Seeing the neuro tomorrow. 'Bout time, too.

2pm tomorrow can't come soon enough.

On Friday, after being freaked out enough at what I can now call my *first* episode of double vision, I had gotten myself relatively calmed down by the time I got to Statistics class. And then halfway through class, something really, really funky happened.

I glanced down at the notes I was taking, and it looked like someone else had taken over. A six-year-old, in fact. My handwriting had completely changed in the blink of an eye. I started trying to focus harder, and the fact was that I just could not control my pencil. I had gone from my usual loose, pretty half-cursive (I am often told my handwriting is pretty, this isn't just handwriting-ego) to a printed scrawl that I couldn't even keep on a straight line... my letters kept drifting lower at the ends of words. I had to painstakingly construct each letter, and it was a struggle just to make the letters recognizable (looking back at those notes, some of them aren't). Meanwhile I was trying in vain to focus on what the instructor was saying, since this was tricky stuff, but it was all I could do just to copy down what was on the board.

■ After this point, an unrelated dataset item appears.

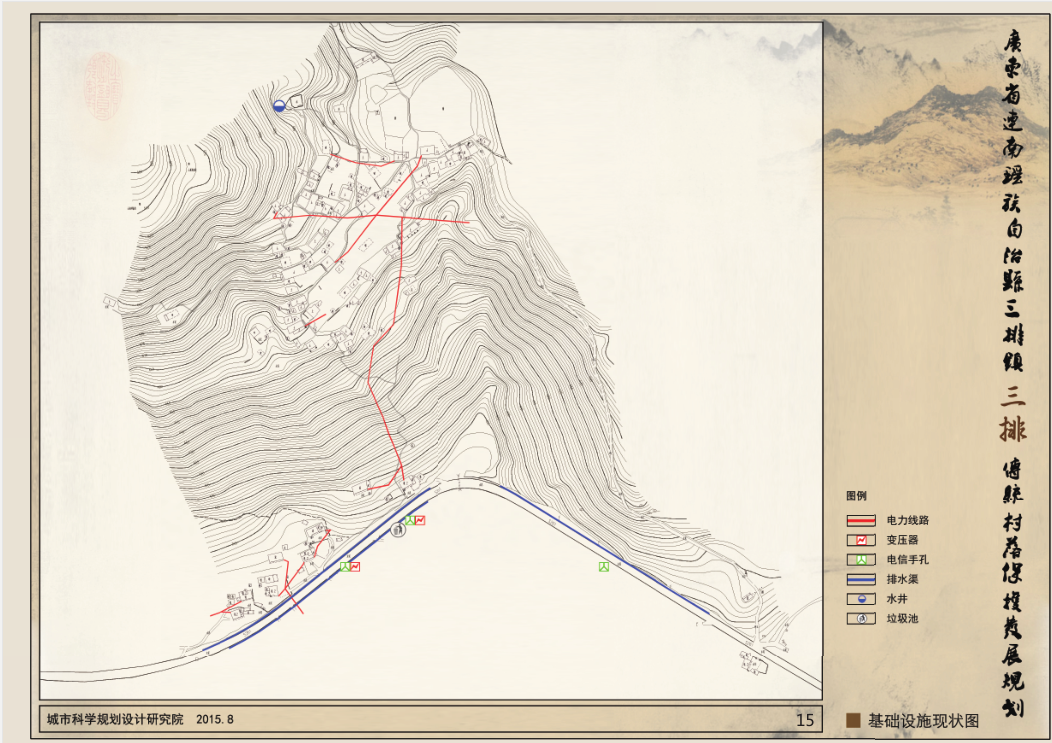Click the 电力线路 legend label text
Viewport: 1052px width, 743px height.
click(908, 521)
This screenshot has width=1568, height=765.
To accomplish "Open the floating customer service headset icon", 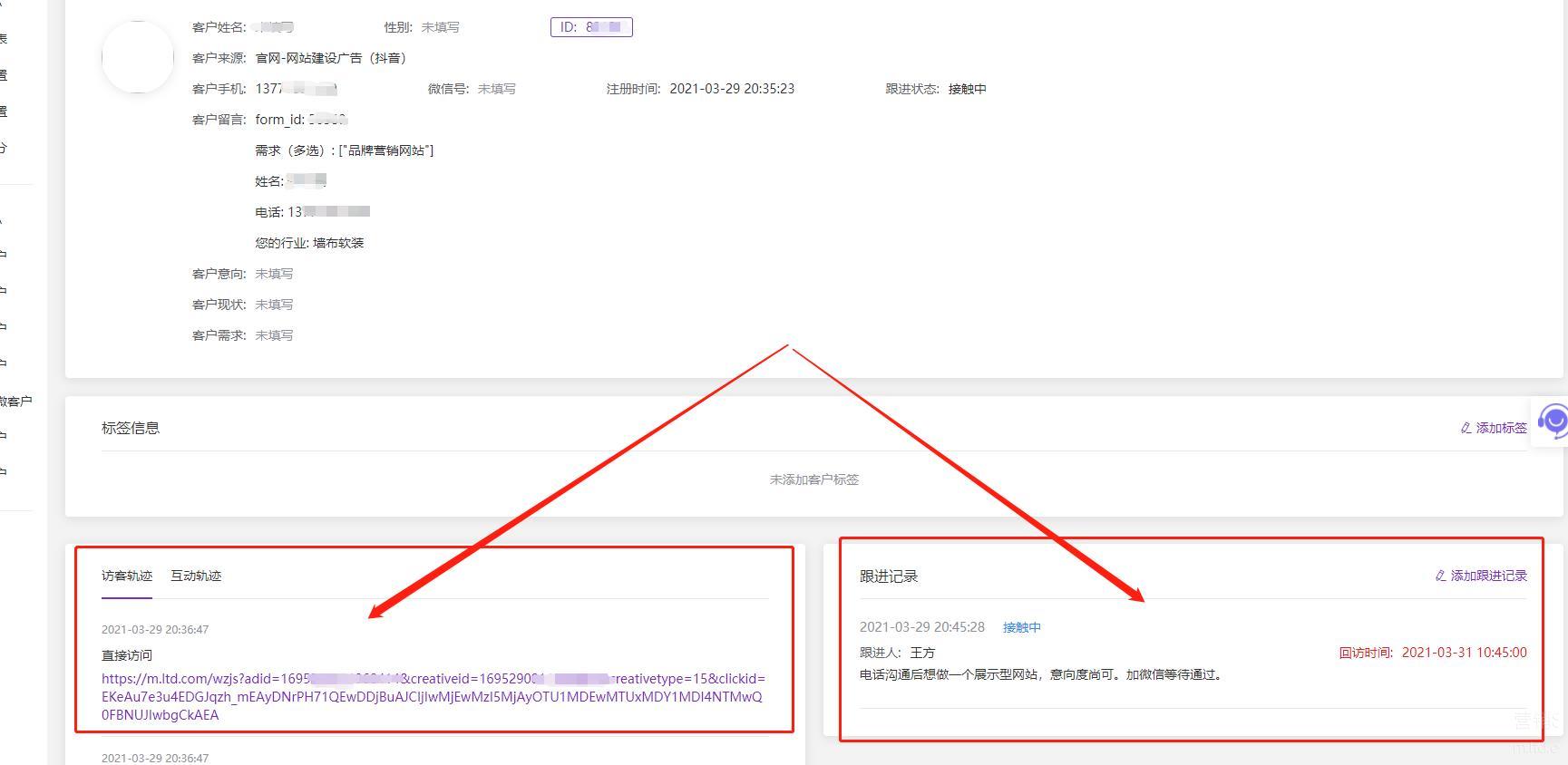I will (x=1553, y=421).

At the end of class, I called my neurologist. My doctor had left the office for the day, so I described what was happening to the receptionist, and he said he would talk to one of the other doctors and someone would call me back. About 15 minutes later, I got a call back saying I should go to the ER. After I hung up, I thought about that. Clearly, the doctor who made that recommendation doesn't know me, and only knows that these are new symptoms and I don't have a diagnosis of *anything* yet. I thought about it, and realized that it was total CYA. The doctor had to recommend going to the ER, just in case I was having a stroke or something... they couldn't have risked the liability of knowing I was having this weird stuff going on and *not* sending me to the ER to get it checked out.

If I hadn't had anything planned for the weekend, it's possible I might have taken the recommendation just because it would have ensured that I got a MRI without waiting, and whatever other testing I might need, in a nice one-stop-shopping kind of scenario. They couldn't have discharged me without really digging for an answer, and I have a feeling they would have found it. I'd be diagnosed by now, and going about my merry way.

But, I did have plans. I was on my way to pick up the 2-year-old and meet the 13-year-old back at home. My brother, his wife, and my niece and nephew were already in their car and on the road from their house 10 hours away, coming to stay for the long weekend. There was no way I was going to risk spending their visit in the hospital. Especially when I was pretty sure that what was happening *wasn't* an emergency. It's the same old shit, just cranked up to a new level. But I didn't really think waiting 3 days was going to change any of the long-term outcomes.

So I've spent the weekend playing with my family, showing my brother and crew around town, cooking some fabulous meals, and all in all enjoying life. Tomorrow I will report to the neuro and tell her all that's been happening (and perhaps be berated for not going to the ER, but I think I can take her). And we will get the ball rolling on finally getting a diagnosis for this crap. I am optimistic. I am hopeful that we will have answers soon, and whatever they are, it will be a relief to have them.

I am going to need to know exactly who or what to blame the next time some six-year-old takes possession of my Statistics notes.

1 Comments:

  • When I woke up this morning one of my first thoughts was that today was your appointment. I will be waiting for an update and hope you can get the process started ASAP so you can get some answers.